Affair leads to shocking Ga. double murder

Robin Heidt tells "48 Hours": "I had a secret...and once it was exposed, all hell broke loose"

Family Affair 42:06

Only hours into the Heidt murder investigation - as Linda Heidt fought for her life - the whispers began: Rumors that this seemingly perfect Southern family was anything but.

"It's not something that I'm proud of, but it's a mistake that anyone could make..." said Robin Heidt.

Robin Heidt's "mistake" was having an affair. That happens...but an affair with your husband's brother?

Robin admits she made the first move on her brother-in-law, Craig.

"I told him that I had feelings for him that were more than, you know, brother- and sister-in-law feelings and he said that he shared the same feelings," she told Spencer. "...it just took off from there..."

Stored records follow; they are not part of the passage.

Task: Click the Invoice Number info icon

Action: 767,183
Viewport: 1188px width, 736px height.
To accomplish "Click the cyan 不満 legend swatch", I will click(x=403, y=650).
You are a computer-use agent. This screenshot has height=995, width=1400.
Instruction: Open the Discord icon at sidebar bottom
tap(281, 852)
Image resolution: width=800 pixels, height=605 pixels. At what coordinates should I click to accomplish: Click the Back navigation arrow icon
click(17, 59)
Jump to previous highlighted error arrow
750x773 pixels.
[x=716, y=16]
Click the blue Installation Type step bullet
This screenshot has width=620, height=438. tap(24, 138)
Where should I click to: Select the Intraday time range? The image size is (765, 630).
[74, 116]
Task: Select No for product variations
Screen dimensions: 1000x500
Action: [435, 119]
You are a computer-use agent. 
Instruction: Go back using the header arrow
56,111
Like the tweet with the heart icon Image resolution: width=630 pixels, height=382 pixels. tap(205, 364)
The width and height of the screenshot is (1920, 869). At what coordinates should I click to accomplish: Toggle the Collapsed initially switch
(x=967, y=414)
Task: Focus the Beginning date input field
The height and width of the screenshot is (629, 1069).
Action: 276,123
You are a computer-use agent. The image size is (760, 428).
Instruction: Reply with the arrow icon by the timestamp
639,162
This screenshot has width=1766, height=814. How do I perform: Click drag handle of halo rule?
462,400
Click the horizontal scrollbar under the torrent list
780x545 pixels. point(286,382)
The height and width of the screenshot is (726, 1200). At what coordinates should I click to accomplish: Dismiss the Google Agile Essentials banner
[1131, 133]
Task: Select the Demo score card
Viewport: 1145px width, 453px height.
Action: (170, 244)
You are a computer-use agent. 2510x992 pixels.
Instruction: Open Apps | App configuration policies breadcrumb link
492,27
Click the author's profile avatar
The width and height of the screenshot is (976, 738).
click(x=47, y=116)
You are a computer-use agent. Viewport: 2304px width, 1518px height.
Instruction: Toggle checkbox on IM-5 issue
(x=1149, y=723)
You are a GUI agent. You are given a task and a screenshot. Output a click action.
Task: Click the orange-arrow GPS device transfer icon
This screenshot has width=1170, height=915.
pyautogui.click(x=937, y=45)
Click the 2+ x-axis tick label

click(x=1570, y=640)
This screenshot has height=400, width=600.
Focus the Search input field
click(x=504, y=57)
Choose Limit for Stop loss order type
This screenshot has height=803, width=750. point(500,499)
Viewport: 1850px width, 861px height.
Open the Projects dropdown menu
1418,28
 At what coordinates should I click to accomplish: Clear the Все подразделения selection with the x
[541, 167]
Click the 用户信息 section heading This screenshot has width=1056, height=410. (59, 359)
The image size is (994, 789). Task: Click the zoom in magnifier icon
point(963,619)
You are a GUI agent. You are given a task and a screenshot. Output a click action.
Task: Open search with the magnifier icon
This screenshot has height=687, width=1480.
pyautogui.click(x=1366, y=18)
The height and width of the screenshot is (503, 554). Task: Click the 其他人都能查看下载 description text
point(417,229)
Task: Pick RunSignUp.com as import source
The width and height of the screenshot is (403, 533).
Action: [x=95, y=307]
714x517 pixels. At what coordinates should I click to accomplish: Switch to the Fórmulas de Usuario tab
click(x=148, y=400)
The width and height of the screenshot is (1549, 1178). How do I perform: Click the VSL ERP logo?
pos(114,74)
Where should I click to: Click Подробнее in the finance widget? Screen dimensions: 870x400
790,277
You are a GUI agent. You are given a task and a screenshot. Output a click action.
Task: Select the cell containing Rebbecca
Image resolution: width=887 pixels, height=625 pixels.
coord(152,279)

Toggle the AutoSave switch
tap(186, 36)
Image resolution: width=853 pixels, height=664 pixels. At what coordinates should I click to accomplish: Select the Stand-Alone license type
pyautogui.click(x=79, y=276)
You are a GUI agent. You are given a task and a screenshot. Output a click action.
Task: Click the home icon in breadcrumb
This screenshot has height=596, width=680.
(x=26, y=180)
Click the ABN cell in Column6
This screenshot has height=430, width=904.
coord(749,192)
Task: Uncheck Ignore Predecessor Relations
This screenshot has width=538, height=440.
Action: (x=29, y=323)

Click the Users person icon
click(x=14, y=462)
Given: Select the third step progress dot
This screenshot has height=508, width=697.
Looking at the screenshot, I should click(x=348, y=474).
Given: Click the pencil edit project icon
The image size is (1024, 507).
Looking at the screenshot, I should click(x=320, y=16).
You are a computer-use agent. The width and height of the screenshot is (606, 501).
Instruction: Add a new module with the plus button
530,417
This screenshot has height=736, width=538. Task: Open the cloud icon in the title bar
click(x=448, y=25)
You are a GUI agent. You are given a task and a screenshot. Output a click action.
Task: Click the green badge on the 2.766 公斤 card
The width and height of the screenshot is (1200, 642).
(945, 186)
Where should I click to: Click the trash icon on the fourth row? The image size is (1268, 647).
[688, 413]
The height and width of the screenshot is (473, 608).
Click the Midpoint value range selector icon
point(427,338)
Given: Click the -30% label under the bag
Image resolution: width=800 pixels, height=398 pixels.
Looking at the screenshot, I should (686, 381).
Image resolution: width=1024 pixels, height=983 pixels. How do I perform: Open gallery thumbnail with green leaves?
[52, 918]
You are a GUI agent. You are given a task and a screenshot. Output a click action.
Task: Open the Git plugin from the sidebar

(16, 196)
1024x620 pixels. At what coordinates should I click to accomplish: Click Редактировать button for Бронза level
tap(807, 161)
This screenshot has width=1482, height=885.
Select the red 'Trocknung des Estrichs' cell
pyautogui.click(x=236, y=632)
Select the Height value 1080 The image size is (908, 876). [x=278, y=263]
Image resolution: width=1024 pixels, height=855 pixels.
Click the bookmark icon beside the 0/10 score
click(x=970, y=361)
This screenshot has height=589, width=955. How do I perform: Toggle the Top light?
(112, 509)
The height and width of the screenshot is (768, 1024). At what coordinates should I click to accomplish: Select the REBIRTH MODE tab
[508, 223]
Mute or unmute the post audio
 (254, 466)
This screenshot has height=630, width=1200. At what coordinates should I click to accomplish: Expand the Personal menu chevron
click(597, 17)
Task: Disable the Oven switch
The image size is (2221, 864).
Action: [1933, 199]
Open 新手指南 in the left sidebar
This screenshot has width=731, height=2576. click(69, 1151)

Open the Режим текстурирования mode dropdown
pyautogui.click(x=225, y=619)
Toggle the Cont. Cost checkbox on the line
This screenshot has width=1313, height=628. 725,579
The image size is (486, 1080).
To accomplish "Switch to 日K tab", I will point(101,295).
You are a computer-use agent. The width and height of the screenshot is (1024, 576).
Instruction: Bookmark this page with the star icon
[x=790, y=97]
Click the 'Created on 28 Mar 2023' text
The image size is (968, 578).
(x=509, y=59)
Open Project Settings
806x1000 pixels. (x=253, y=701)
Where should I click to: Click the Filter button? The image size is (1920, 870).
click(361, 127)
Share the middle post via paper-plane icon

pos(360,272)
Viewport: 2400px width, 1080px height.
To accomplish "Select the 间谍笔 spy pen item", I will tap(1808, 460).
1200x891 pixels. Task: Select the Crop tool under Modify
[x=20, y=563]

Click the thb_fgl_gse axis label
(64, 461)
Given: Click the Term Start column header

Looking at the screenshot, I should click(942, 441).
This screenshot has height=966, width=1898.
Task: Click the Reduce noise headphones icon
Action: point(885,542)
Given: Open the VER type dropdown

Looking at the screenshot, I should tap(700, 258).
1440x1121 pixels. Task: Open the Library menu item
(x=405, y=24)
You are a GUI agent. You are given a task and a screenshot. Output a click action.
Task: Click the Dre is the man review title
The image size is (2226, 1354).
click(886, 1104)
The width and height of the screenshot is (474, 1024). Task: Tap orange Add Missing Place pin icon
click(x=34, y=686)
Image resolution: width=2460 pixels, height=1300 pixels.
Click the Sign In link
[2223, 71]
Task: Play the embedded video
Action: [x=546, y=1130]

Craig Heidt, the self-described "black sheep" of the family, was divorced, owed child support, was unemployed and lived off disability checks. Robin found him irresistible.

Asked if she was head over heels in love, Robin told Susan Spencer, "I was infatuated, not love."

Robin says she still loved her husband.

"Where did you think this was gonna go?" Spencer asked.

"I wasn't really sure. I was really confused... and I told Carey about it two weeks into the affair," Robin replied.

"Was he prepared for this?"

"No, he wasn't prepared and Craig did not want me to tell Carey."

"Why did you?"

"I just couldn't hide it from him," Robin said. "He knew that something was wrong with me and that I wasn't acting like myself."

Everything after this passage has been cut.